Between them, in the small silence that followed, lay the many trips that he and Conlon had taken to view unidentified female bodies which corresponded even roughly with Marian’s age and height. It was grim work, which helped; he was always a thoroughly pale and shaken man. And with each fruitless trip, because of the very nature of such an errand, the official belief that Marian Hildreth was dead had grown. Hildreth could tell that Sarah believed it too — in which, of course, she was quite right.
She was veering quickly away from the subject now, saying something about dinner this week. Hildreth accepted for Thursday evening, adding with a deprecating little laugh that he trusted it wouldn’t be an Occasion; he’d come up here to get started on his new play.

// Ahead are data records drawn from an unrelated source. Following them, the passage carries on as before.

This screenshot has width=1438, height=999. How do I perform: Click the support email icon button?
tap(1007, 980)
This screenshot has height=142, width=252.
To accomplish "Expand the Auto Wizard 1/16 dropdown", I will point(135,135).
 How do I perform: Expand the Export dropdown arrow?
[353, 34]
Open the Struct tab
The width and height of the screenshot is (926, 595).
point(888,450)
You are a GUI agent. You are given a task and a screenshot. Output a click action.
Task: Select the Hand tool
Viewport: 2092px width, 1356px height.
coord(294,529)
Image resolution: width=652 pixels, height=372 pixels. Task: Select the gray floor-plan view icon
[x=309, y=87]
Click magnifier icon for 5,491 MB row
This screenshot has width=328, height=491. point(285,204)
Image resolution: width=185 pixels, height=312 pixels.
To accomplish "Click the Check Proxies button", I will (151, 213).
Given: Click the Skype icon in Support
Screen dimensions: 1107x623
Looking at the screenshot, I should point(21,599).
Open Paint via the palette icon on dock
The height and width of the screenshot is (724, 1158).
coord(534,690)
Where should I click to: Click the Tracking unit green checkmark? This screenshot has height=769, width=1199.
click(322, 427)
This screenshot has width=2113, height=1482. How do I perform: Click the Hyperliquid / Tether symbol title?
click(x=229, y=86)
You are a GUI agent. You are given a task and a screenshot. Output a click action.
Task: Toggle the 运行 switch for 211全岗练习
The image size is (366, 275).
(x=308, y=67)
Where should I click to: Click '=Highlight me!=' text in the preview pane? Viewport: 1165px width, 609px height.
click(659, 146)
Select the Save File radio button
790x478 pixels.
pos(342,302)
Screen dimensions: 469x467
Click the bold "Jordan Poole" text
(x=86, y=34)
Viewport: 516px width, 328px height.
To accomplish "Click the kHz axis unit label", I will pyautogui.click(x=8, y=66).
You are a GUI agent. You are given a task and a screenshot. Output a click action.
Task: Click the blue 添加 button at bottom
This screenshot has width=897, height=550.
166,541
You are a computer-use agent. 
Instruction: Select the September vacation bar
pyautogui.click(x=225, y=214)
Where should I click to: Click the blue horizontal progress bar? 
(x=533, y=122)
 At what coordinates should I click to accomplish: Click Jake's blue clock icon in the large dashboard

“No, just two or three people,” Sarah assured him. “I did tell you, didn’t I, how much I liked The Far Cry? I thought I knew what was coming in the third act, but it was one time I loved being made a fool of.”
Hildreth thanked her, a trifle aloofly, and there was not the smallest alarm along his nerves. He suspected that Sarah and Conlon, mere acquaintances six months ago, would be married before the year was out, but the fact that they had undoubtedly seen the play together didn’t matter. They could not say, “That last act sounds like Marian,” because as far as they knew Marian had never laid eyes on the script — she had said wryly, in fact, two or three days before that last night, “Howard thinks I’ll mark his baby, like a gypsy...”
(What a very tellable joke it would have been, what an irresistible nugget for gossip columns, because Marian’s was not a secret-keeping nature: that Howard Hildreth had toiled unremittingly over his play for eight years, and in the space of a single hour his wife, who had never written anything but tongue-in-cheek praise of vinyl tile and slide fasteners, had off-handedly supplied the satirical twist that made it a success.)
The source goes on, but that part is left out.